(begin)
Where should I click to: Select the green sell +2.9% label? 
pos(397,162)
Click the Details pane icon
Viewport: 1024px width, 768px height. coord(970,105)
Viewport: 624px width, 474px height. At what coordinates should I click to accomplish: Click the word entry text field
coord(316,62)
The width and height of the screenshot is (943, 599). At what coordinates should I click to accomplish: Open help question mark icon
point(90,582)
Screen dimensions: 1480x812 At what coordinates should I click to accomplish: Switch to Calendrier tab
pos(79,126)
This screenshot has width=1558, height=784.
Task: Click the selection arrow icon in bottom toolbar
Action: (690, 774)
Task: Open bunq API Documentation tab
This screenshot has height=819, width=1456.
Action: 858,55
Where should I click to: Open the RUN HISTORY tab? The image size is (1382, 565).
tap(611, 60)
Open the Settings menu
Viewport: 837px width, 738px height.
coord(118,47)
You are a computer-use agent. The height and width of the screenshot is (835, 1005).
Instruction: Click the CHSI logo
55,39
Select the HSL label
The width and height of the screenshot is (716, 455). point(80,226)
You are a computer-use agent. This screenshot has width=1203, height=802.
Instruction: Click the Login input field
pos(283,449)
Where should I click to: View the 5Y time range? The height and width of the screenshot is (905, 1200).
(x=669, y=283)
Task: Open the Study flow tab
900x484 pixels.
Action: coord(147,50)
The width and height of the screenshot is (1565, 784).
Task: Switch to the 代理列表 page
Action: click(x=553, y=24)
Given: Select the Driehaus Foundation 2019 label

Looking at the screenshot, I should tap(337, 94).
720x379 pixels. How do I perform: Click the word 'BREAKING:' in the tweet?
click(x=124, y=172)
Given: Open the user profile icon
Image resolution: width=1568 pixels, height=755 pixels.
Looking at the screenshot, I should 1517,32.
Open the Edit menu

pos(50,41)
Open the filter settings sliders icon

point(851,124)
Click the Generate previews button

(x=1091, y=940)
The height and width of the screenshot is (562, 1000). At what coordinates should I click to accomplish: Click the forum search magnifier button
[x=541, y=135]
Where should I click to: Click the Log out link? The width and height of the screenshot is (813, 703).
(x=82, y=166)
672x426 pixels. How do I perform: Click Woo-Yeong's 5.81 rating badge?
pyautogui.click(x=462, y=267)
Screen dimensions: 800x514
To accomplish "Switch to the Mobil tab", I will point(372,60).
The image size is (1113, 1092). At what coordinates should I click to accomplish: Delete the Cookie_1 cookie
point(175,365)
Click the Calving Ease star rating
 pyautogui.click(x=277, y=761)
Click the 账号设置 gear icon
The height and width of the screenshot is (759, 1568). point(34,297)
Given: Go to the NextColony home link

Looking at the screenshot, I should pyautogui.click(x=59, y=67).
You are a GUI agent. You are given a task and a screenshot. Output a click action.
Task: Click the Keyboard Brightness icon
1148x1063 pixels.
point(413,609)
(end)
*Job*
Write out the records word for word, from the line containing "Where should I click to: Click" through the end of the records.

*The output*
Where should I click to: Click the Log out link? The width and height of the screenshot is (813, 703).
(x=82, y=166)
672x426 pixels. How do I perform: Click Woo-Yeong's 5.81 rating badge?
pyautogui.click(x=462, y=267)
Screen dimensions: 800x514
To accomplish "Switch to the Mobil tab", I will point(372,60).
The image size is (1113, 1092). At what coordinates should I click to accomplish: Delete the Cookie_1 cookie
point(175,365)
Click the Calving Ease star rating
 pyautogui.click(x=277, y=761)
Click the 账号设置 gear icon
The height and width of the screenshot is (759, 1568). point(34,297)
Given: Go to the NextColony home link

Looking at the screenshot, I should pyautogui.click(x=59, y=67).
You are a GUI agent. You are given a task and a screenshot. Output a click action.
Task: Click the Keyboard Brightness icon
1148x1063 pixels.
point(413,609)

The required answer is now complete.